Why is it important to connect with yourself?

What is it with the human brain and our inability to think what we want to? We are unable to control our emotions and often are unaware of why we do what we do.

Controlling your own mind helps you to understand yourself better and then take the right decisions. This is what the age-old Buddhist monks have been telling us for centuries.

Mindfulness, as we know, means to bring your attention to the present moment. It means the presence of mind that you possess and cultivate. It’s a yoga practice or Yoga training that is going to help you lead a better life, and we will take a look how.

Today, most mindfulness techniques are aimed at reducing stress – helping us lead the ever-busy lives we have without losing control.

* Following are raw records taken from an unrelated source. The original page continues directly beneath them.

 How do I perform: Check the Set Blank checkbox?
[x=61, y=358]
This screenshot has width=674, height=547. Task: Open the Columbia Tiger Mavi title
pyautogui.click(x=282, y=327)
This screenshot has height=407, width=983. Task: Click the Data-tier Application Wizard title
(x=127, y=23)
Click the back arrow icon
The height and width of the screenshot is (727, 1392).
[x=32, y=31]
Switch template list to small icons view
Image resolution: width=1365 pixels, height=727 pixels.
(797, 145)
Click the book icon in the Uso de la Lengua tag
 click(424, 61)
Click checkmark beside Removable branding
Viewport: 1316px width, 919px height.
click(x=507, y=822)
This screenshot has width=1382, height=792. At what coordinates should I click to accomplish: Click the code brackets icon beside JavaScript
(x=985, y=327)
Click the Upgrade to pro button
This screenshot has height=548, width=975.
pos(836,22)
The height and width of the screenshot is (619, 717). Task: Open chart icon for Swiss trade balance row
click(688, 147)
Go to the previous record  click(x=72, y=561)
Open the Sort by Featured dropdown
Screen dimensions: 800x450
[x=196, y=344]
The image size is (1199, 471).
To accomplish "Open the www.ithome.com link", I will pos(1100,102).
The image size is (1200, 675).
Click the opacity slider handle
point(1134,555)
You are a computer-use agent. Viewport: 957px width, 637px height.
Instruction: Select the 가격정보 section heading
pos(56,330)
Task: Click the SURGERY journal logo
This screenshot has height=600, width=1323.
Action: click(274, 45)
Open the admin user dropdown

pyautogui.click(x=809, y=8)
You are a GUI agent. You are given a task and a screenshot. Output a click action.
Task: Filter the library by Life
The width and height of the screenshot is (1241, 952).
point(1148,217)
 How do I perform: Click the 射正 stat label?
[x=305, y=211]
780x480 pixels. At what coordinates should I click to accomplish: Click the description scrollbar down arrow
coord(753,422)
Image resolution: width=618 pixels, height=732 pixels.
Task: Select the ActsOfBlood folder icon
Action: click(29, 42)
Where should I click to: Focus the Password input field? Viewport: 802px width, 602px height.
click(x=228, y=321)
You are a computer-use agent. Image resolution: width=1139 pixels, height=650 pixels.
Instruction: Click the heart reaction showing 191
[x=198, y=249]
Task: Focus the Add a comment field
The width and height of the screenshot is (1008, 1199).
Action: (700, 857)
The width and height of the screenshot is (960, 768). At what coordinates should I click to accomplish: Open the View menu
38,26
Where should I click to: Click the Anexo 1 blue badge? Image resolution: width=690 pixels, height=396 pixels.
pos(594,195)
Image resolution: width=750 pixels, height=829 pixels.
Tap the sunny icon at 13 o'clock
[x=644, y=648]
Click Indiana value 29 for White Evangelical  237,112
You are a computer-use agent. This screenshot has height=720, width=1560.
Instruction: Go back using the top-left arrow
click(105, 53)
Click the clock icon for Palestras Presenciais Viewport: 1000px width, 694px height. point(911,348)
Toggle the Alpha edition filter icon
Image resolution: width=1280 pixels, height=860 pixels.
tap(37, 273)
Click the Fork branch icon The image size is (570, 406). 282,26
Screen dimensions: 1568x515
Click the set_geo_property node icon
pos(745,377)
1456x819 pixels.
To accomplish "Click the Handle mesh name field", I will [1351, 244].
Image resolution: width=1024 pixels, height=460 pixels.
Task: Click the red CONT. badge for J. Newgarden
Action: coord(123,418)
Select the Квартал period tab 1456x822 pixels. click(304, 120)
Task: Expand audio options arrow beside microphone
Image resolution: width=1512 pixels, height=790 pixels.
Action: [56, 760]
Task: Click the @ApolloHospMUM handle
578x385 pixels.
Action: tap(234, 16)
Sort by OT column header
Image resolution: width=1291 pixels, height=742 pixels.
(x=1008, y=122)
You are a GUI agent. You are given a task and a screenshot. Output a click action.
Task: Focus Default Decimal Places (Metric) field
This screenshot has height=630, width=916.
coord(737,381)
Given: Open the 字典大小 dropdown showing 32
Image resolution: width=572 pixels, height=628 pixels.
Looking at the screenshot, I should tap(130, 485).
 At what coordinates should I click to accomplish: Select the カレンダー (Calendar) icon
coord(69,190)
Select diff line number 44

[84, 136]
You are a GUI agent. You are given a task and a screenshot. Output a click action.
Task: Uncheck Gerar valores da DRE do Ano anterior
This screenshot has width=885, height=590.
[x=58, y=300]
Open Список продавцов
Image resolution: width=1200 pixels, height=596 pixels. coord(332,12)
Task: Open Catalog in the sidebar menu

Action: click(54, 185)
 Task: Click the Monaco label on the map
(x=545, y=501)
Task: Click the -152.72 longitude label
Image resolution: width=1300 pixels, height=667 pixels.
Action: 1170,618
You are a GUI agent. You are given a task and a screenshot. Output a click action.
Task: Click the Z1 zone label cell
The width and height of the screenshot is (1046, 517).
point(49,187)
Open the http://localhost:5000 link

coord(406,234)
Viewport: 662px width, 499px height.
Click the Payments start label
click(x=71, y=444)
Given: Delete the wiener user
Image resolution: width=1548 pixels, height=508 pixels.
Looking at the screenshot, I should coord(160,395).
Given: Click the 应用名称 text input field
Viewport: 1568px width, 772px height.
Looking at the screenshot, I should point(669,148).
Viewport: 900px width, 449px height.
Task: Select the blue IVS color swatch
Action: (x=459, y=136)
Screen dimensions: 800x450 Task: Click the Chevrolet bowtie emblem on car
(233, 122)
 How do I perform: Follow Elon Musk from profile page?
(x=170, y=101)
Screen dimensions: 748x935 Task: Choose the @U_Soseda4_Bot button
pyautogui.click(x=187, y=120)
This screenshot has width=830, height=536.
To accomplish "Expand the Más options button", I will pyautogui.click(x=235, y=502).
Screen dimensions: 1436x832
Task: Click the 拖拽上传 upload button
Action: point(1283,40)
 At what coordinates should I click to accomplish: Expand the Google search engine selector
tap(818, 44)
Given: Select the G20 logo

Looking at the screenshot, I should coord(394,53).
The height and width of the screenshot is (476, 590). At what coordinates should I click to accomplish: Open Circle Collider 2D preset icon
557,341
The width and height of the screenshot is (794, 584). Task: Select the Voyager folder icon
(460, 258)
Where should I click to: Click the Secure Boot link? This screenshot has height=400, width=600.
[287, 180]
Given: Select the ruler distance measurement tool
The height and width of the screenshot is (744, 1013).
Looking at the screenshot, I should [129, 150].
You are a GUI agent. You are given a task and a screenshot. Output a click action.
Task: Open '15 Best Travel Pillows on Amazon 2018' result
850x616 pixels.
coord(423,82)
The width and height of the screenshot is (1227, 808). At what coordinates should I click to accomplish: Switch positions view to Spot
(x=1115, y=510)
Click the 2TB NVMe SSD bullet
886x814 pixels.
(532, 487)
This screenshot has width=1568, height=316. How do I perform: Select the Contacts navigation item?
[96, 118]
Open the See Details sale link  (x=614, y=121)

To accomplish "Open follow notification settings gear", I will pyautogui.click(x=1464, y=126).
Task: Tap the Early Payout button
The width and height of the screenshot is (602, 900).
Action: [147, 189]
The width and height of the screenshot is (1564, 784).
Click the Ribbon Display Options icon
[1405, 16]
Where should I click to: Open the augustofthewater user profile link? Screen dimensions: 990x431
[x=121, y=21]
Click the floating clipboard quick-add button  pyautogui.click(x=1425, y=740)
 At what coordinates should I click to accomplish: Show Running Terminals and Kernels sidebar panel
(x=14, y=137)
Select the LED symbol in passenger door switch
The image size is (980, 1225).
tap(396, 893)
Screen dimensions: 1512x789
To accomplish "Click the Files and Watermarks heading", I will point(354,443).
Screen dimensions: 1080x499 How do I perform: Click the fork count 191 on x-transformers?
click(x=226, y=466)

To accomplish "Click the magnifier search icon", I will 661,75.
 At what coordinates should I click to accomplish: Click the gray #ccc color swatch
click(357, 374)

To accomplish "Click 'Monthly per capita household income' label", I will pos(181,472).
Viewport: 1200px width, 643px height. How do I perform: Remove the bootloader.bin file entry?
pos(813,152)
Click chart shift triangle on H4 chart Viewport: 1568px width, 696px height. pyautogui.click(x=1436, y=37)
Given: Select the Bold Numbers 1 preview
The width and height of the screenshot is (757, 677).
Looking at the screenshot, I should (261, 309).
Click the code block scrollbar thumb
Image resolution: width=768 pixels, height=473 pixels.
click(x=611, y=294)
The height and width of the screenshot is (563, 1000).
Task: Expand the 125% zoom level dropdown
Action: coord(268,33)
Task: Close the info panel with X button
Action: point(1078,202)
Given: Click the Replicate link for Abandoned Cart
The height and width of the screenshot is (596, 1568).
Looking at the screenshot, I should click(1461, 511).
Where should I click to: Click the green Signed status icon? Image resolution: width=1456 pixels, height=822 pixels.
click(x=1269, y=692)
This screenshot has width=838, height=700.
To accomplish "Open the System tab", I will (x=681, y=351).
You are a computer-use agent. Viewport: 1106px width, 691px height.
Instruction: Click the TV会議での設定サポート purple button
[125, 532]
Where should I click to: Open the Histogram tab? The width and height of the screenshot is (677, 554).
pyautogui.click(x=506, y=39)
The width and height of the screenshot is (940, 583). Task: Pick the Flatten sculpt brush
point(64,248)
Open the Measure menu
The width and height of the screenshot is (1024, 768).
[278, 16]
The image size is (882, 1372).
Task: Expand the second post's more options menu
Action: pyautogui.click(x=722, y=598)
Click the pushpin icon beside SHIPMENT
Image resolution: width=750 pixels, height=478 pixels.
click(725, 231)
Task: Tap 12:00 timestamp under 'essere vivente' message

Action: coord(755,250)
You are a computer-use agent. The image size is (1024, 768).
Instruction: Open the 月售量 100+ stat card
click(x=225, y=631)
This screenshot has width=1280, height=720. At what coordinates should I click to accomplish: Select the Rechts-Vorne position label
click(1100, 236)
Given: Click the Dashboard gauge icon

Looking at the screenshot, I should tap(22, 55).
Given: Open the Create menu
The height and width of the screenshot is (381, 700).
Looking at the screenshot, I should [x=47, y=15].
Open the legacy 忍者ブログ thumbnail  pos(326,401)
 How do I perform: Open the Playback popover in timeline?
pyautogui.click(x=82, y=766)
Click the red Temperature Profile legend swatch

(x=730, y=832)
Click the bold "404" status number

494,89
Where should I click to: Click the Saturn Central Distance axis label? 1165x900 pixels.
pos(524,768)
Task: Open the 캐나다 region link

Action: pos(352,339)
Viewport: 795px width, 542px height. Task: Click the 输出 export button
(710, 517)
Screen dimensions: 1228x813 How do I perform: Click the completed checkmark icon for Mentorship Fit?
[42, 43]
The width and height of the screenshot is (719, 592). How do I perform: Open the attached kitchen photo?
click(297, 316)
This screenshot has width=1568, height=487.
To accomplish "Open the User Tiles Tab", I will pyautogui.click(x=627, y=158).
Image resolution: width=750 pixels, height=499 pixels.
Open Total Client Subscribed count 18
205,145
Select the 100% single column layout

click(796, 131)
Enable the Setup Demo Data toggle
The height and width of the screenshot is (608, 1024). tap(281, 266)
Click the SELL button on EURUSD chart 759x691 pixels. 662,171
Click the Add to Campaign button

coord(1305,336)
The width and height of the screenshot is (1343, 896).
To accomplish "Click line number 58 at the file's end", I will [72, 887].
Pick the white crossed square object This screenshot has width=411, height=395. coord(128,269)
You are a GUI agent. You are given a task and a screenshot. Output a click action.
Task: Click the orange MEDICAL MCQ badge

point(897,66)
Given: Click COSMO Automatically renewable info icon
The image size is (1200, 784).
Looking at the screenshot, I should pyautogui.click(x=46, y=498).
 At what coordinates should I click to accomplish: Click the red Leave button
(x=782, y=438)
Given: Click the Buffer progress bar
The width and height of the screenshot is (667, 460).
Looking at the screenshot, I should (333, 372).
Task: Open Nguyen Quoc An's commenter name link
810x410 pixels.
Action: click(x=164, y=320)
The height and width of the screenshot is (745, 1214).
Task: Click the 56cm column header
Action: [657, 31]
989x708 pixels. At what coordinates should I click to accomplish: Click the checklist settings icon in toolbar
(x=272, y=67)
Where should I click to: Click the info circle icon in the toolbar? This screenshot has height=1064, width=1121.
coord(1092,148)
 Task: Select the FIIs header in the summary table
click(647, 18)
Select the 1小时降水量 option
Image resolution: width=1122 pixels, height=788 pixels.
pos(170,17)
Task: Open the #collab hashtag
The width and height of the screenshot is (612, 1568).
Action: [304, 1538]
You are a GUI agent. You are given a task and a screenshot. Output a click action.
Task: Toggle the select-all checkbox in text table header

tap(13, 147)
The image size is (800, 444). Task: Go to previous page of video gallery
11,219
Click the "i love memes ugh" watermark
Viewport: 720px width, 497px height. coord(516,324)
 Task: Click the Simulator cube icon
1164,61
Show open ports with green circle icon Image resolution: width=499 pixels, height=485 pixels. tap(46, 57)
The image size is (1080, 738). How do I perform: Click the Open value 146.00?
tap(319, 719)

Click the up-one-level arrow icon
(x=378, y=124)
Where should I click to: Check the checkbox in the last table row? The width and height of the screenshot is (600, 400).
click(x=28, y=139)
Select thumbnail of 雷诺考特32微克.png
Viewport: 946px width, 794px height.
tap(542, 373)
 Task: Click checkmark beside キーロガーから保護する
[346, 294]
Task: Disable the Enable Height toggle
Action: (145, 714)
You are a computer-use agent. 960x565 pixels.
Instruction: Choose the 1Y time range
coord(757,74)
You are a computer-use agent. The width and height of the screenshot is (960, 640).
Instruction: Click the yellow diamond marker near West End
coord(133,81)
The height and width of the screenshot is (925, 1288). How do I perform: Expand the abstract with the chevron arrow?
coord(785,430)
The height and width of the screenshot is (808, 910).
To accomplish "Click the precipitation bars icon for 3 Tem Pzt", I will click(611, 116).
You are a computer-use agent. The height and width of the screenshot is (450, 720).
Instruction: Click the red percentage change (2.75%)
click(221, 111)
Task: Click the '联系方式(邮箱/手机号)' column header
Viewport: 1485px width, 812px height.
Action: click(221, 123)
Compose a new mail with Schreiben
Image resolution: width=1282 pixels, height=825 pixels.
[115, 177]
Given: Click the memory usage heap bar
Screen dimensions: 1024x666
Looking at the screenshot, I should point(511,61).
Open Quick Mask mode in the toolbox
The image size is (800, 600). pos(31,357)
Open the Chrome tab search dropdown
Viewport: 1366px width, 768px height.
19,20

Understanding Mindfulness Meditation

A few minutes of mindfulness meditation is the answer to all your questions. This type of meditation is in strong positive correlation with physical and mental wellbeing.

There is no rocket science involved in this form of meditation; you just need to focus on the things that are happening around you while you close your eyes and concentrate on your breathing.

This requires that you sit in an upright position on a chair or a cushion, close your eyes and bring attention to your breathing patterns.

This is done mainly because your mind will often tend to wander off to many other things and at that moment things may seem overwhelming. It’s okay – what you need is to gently push back your thoughts to your breath. Everybody experiences a wandering mind, and you shouldn’t look at wrestling with your thoughts then. Rather, just observe them without reacting – and keep on focusing on your breathing, without any expectation.

yoga training

Many meditators have suggested to start with a simple 10-minute session and then to increase the session periods, which helps in improving your concentration.

How to practice this Meditation?

There are a few easy steps involved in performing mindfulness meditation. They are listed below:

Step 1- First, you need to sit comfortably in a stable, solid seat to balance yourself properly.

Step 2 – Manage your posture and keep a straight upright position, which is not stiffening but comfortable. The main motive is to relax. Always remember that.

Step 3 – Then slowly close your eyes. You can also just look downwards and not necessarily close your eyes completely.

Step 4 – Concentrate on your breathing patterns and notice how your body moves as you breathe slowly. Do not let your mind wander off, and if it does focus back on your breathing.

Step 5 – When you are done, open your eyes. Take a moment to notice your surroundings and understand your emotions.

The Top Benefits of Yoga and Meditation

There are scientifically proven benefits that are stated by performing this form of meditation. Here is a look at a few of them:

Mindfulness reduces anxiety

It is the best possible way to cope up with your stress if you practice mindfulness meditation for at least 10 minutes every day. It will help you perform better in your work area, and you will feel more refreshed.

Prevents and treats depression

People with depression have a lot of negative thoughts and cannot cope up with them. They tend to be mentally sick. But with meditation, you can solve this problem. You can prevent all forms of mental illness and wave depression goodbye.

Increases body satisfaction

Before loving anyone else, it is very important to love yourself first. This is what mindfulness meditation does for you. You feel closer to yourself and feel satisfied with what you own.

Help reduce distractions

Practicing this form of meditation will help increase your concentration level, and you will be able to focus on your work better. It will help you perform more efficiently, and you will not be distracted by other things that are not so important in your life.

It tries to remove petty thoughts from your mind – on which you would earlier waste your time and energy.

Try out the mindfulness meditation starting today and continue practicing daily for 10-minute sessions. You’re sure to feel the difference.